The identification of concerning high levels of pyrrolizidine alkaloids (PAs) in a wide variety of food products has raised the occurrence of these natural toxins as one of the main current issues of the food safety field. Consequently, a regulation with maximum concentration levels of these alkaloids has recently been published to monitor their occurrence in several foodstuffs. According to legislation, the analytical methodologies developed for their determination must include multiresidue extractions with high selectivity and sensitivity, as a set of 21 + 14 PAs should be simultaneously monitored. However, the multiresidue extraction of these alkaloids is a difficult task due to the high complexity of food and feed samples. Accordingly, although solid-phase extraction is still the technique most widely used for sample preparation, the QuEChERS method can be a suitable alternative for the simultaneous determination of multiple analytes, providing green extraction and clean-up of samples in a quick and cost-effective way.
1. Introduction
In recent years, the awareness about natural toxins of plant origin in food and feed, such as pyrrolizidine alkaloids (PAs), has risen as one of the main issues of food safety. PAs are probably the most widely extended natural plant toxins, as more than 600 different chemical structures of these alkaloids have been identified from over more than 6000 plant species, being the main PA-producing plants belonging to the families Asteraceae, Fabaceae, Boraginaceae, Orchidaceae and Apocynaceae [
1]. In this sense, these alkaloids can be introduced into the food chain from different vegetables and botanical sources. In some cases, these PA-producing plants are directly consumed by animals (through forage) and humans (e.g., borage, salads, food supplements, teas and herbal infusions made of PAs producing plants, such as chamomile or rooibos, etc.). However, currently, the major sources of PA consumption in animal and humans seem to be feed and plant-derived products contaminated with PA-producing plants, as many of these plants grow in fields as weeds, leading to the contamination of food crops [
2,
3]. Accordingly, several different contamination paths have been reported, such as cross-contamination during harvesting processes, natural horizontal transfer through soil, as well as food fraud and adulteration [
2,
3,
4]. As a consequence, many food alerts have notified in the last years high levels of these alkaloids in a wide variety of food products: spices and aromatic herbs (57% of the food alerts notified), teas and herbal teas (15% of the food alerts notified), food supplements (13% of the food alerts notified), herbs (8% of the food alerts notified), pollen (7% of the food alerts notified) and honey (1% of the food alerts notified) [
2,
5]. Nonetheless, these alkaloids have also been detected in other plant-derived products, such as cereals, flours and salads, as well as in some animal-derived products such as milk and dairy products, eggs, meat and meat products [
2,
6,
7,
8,
9]. However, contamination of PAs in products of animal origin is less frequent, and the concentration levels found of these alkaloids are often low in this type of foodstuff.
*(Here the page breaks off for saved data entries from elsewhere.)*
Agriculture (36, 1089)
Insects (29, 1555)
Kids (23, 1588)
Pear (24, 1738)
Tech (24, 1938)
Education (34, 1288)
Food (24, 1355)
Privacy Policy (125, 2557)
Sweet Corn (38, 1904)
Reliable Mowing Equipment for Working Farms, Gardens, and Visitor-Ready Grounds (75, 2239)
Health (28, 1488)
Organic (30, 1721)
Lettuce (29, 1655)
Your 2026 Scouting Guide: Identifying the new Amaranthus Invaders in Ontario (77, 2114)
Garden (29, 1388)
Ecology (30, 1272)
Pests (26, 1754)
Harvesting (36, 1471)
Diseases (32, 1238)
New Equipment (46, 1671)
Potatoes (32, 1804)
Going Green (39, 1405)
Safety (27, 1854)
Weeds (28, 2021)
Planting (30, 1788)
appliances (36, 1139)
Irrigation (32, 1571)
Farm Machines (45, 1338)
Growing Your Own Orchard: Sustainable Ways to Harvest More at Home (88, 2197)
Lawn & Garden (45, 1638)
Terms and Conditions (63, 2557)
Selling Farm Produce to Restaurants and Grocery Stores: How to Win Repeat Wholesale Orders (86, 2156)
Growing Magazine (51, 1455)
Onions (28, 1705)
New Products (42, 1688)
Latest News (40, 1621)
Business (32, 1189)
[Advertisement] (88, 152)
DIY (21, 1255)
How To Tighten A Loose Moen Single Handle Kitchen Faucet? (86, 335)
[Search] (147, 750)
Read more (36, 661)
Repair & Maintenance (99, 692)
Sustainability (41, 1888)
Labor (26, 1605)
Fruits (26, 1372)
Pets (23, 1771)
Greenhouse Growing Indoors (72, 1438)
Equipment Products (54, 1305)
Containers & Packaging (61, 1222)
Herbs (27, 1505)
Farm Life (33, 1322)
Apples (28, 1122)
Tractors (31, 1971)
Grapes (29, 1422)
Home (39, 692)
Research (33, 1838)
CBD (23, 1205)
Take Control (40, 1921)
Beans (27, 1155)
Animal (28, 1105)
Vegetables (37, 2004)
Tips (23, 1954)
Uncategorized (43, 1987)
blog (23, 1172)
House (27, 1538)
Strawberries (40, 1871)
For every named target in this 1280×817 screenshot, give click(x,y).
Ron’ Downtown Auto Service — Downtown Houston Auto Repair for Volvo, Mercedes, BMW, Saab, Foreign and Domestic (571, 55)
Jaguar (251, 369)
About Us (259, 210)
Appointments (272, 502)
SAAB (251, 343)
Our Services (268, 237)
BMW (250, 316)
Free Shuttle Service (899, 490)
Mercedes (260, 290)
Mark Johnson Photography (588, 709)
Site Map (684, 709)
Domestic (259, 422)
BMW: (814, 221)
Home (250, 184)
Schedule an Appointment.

The intake of PAs represents a potential health risk, as they are known to produce both acute and chronic effects. In this sense, the ingestion of these alkaloids is mainly associated with liver damage (hepatic veno-occlusive disease (HVOD), liver cirrhosis and liver failure), but they can also produce genotoxic and carcinogenic effects at long-term exposure. Some of them (monocrotaline, riddelliine, and lasiocarpine) have been classified as potential carcinogens to humans (Group 2B) by the International Agency for Research on Cancer (IARC) [
10,
11,
12,
13]. Therefore, due to the wide spread of these alkaloids in a large variety of food products and the potential health risk that their frequent intake may entail for consumers, the analytical control of these alkaloids in food and feed is of utmost importance and constitutes a matter of interest. For this reason, in December 2020, the European Commission published a regulation amending Regulation (EC) No. 1881/2006 to monitor the occurrence of PAs in some food products [
14]. This regulation sets maximum total concentration levels of PAs (ranging from 1.0 to 1000 μg/kg) in different foodstuffs, including: tea and herbal infusions, herbal food supplements, pollen-based food supplements, pollen, pollen products, dried herbs and cumin seeds [
14]. Moreover, according to this legislation, every analytical methodology used to monitor these contaminants in food or feed must include the analysis of 21 PAs (including their
N-oxide forms, PANOs). At the same time, 14 additional PAs can be considered if the chromatographic method employed enables the individual separation and identification of them without coelution problems, as they are isomers of one or more of the previous mentioned 21 PAs that are known to co-elute with some of them [
14]. The coelution of these isomers is one of the main issues in the analysis of PAs. Consequently, powerful and efficient methods are required to perform the determination of PAs, which must include multiresidue extraction with high selectivity and sensitivity, as well as being quick and environmentally friendly procedures. However, the multiresidue extraction of these natural toxins is a difficult task, as they can be subjected to multiple matrix interferences that hamper their extraction and identification due to the high complexity of food and feed samples. In this sense, the QuEChERS (acronym of quick, easy, cheap, effective, rugged and safe) strategy can be a suitable approach for the determination of multiple analytes at the same time, as it enables the simultaneous green extraction and clean-up of samples before their instrumental analysis by gas chromatography (GC) or liquid chromatography (LC) [
15,
16].
The QuEChERS method was first proposed by Anastassiades et al. (2003) [
17] and afterward validated by Lehotay et al. (2005) [
18] for the simultaneous multiresidue extraction of a wide variety of pesticides (covering a broad range from non-polar to polar compounds) from fruit and vegetable samples. Since then, this method has gained great popularity, expanding its application range to other matrices and analytes due to its inherent advantages (quick, cheap, simple and user-friendly) and high throughput extraction efficiency [
15,
16]. However, despite its multiple advantages and compliance with the green analytical chemistry (GAC) principles, this method has scarcely been applied in the determination of PAs in contrast with other extraction and purification conventional methods, such as solid-phase extraction (SPE) [
2,
13]. In this sense, despite that conventional SPE requires more time and reagents to be performed, 58% of the published works that carry out the determination of PAs in food and feed samples used this technique, followed by 29% of works that apply the QuEChERS strategy, whereas only 13% of the articles only perform solid–liquid or liquid–liquid extraction (depending on the sample) without clean-up or purification steps (
Figure 1a). Nevertheless, a slight increase in the number of works published using QuEChERS for the determination of PAs has been observed in recent years (
Figure 1b). Although the general trend shows great fluctuations over the last 11 years in its application (
Figure 1b), it is expected that its increase will continue in the coming years.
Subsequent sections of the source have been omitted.